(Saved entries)

----------

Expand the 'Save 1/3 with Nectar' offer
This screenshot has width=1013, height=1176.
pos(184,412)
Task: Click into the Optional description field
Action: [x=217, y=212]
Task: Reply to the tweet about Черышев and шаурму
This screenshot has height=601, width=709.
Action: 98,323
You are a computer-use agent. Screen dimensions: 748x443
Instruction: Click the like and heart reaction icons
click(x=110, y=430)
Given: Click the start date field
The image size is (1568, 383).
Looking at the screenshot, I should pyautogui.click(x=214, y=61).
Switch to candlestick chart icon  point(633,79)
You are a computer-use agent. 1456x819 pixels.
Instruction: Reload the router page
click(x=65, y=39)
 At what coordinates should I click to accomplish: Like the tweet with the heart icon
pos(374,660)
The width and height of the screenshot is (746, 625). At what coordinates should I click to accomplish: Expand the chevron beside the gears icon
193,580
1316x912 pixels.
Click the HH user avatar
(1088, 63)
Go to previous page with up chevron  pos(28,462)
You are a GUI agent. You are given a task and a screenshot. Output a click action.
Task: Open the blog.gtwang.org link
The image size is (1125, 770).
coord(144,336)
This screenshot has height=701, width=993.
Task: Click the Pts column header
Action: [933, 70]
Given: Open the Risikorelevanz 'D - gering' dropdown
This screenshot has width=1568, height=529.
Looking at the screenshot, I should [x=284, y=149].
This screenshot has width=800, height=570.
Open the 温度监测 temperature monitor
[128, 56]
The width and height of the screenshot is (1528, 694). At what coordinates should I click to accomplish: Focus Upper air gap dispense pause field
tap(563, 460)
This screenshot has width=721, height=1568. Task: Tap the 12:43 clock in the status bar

----------

**Problem requirements**
If a line of the data contains the word "agent", count it; say how many such lines there are and nothing else.

**Answer box**
3